We arrived at Palo Duro  (Hard Wood) Canyon just before 5:00.  Still very windy, but the sun came out as we neared and there were welcoming blue skies.  The Canyon is 120 miles long and 800 ft deep (second to the Grand Canyon in the US)  and quite amazing to anyone with even the slightest interest in history or geology.  Beautiful colors and strata.  The park we stayed at was at the end of a very steep and windy road, at the bottom of the canyon, where the Prairie Dog Fork of the Red River still runs.  



  It was easy to picture the native Americans who lived here for years, and some remnants of ranches that followed them remain,  as well as many CCC projects.  Cell phone and internet have been intermittent at best.

The folks in the campsite next to us were also Roadtrekers, so we talked with them quite a bit.  They told us about a walk just behind our campsite and it was, though not “official”, quite lovely, especially as the setting sun caught the red bluffs.  


There were several visitors to our campsites …



WHAT I LEFT OUT:  Dust clouds, road construction, grasshoppers and  a windshield ding (and we were worried about Alaska roads!)



May 24, 2013  DEEP IN THE HEART OF TEXAS…

We rose early thinking we would see sunrise, but being in a canyon the sun didn’t make an appearance till 7:30 or 8:00.   We walked the Paseo del Rio trail along the river, which included a cowboy dugout made of rock, mud and wood.





Returned to our campsite for breakfast and a shower at the park facilities (mine was hot, Greg’s was not).

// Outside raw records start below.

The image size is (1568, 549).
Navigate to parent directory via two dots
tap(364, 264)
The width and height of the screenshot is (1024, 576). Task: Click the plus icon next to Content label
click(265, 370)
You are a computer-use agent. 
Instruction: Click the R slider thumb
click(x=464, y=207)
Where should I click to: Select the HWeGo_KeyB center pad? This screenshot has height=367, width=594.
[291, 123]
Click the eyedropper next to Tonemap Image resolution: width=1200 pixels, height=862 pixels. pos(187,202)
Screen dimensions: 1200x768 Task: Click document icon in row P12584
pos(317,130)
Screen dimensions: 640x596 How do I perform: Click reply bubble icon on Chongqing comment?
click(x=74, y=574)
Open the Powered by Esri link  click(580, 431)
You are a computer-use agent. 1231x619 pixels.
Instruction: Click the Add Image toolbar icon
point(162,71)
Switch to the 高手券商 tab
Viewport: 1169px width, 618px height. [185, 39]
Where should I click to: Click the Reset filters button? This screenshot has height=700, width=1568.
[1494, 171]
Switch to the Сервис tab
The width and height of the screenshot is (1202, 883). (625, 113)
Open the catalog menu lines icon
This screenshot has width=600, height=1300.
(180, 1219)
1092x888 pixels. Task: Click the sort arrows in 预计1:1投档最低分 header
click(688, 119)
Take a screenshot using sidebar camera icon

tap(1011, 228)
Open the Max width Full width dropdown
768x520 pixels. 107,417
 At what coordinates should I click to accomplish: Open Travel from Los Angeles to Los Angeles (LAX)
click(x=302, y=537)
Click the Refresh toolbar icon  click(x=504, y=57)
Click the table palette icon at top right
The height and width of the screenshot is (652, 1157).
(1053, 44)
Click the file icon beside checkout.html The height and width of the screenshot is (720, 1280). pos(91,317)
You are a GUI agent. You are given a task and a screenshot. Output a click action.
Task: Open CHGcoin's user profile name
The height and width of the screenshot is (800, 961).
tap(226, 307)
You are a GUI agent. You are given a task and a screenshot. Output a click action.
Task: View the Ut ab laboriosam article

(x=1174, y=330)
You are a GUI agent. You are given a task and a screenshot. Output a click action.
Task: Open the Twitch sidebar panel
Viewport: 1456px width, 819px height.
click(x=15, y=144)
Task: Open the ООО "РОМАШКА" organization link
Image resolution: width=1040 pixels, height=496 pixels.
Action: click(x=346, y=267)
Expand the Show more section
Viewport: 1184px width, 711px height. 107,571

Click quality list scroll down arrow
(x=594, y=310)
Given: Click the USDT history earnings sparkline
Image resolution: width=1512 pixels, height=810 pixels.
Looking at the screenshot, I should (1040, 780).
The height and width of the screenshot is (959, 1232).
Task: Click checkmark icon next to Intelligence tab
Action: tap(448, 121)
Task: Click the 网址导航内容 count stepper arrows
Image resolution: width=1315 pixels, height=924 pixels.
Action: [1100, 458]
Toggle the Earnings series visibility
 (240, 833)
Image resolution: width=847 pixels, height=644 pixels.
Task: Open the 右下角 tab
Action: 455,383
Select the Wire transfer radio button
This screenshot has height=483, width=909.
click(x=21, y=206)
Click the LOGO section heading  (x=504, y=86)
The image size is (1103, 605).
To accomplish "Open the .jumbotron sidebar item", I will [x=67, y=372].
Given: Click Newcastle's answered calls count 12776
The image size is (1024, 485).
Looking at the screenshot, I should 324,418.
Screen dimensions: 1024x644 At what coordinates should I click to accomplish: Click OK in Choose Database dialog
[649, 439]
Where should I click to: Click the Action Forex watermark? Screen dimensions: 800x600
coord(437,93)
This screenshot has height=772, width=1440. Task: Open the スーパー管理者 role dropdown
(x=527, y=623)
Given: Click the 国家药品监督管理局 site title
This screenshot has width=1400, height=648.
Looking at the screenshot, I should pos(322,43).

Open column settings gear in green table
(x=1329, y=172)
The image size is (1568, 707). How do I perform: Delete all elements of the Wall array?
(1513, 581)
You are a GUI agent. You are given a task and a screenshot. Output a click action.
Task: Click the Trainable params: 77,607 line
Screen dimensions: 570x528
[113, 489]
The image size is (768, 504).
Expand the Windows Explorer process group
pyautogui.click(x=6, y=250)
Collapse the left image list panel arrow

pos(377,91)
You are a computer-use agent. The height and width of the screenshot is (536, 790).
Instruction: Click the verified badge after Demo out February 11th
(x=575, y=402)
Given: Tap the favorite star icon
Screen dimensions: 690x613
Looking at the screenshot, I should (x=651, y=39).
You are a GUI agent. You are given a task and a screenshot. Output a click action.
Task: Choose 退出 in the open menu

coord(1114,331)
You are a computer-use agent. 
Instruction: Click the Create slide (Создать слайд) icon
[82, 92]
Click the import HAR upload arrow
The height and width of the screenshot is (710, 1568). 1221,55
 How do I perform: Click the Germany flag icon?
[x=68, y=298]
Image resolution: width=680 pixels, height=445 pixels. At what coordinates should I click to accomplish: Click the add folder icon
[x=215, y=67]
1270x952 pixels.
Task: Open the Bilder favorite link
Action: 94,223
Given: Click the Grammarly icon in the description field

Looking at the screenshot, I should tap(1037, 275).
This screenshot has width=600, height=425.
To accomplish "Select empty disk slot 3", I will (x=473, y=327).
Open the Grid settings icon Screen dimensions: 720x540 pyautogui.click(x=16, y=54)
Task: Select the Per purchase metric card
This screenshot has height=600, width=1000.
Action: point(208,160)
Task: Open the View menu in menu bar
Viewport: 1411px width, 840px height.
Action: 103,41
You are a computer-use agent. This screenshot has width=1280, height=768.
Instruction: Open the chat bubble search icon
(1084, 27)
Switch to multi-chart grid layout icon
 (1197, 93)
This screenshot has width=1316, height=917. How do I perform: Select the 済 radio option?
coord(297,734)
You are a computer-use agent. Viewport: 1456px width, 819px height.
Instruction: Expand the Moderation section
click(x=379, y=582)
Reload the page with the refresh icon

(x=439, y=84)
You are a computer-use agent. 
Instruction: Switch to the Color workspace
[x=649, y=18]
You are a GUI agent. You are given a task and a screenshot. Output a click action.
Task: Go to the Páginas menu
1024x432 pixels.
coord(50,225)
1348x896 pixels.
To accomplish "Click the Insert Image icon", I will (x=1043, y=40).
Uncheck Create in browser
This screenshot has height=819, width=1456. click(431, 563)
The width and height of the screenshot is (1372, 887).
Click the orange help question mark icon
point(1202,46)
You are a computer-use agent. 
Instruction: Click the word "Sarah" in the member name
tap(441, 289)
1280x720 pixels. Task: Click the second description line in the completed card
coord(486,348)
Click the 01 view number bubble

Then stopped at the Visitors’ Center/Museum/Shop before heading north to Amarillo.  After a quick repair to the windshield we visited a McDonalds to use their Wi-Fi, then headed north  and west, through the Texas panhandle, a little of the Oklahoma panhandle, and into Colorado.

The terrain was flat and pretty bleak where there wasn’t irrigation going on.  Cattle here and there but mostly rocky, scrubby flatland.  Even the mesquite soon disappeared.  At one point we stopped so I could take a picture of the empty roads and lands.  Very little traffic - wide open spaces and silence except for the wind.

I actually had to battle to get a steady picture because of the strong winds.   “Quiet desolation” came to mind. Bonnie Raitt and others cheered things up! There was often a lot of dust wherever there wasn’t vegetation.  We pitied the motorcyclists!

After an  hour or so into Colorado, things began to get green and we saw herds of antelope,(they really were playing, or at least chasing each other LOOKED like playing to us) as well as cattle and farmland.  Still alot of wind and dust. Ended the day at a Flying J near the Denver airport.

WHAT I LEFT OUT:  Insurance sent us to a shop that couldn’t do the repair, but that shop sent us to another Toot ‘n Totum (really) that fixed us up.   The dust was awful. McDonalds internet was sooo slow – 10 minutes to upload one photo so we gave up.





2 comments:

  1. Greg, have to ask, what does CCC projects refer to below?
    "picture the native Americans who lived here for years, and some remnants of ranches that followed them remain, as well as many CCC projects. Cell phone and internet have been intermittent at best"

    ReplyDelete
  2. I assumed it stood for Civilian Conservation Corp--- one of Franklin Delano Roosevelt's New Deal programs.
    Greg or Beth, correct if otherwise.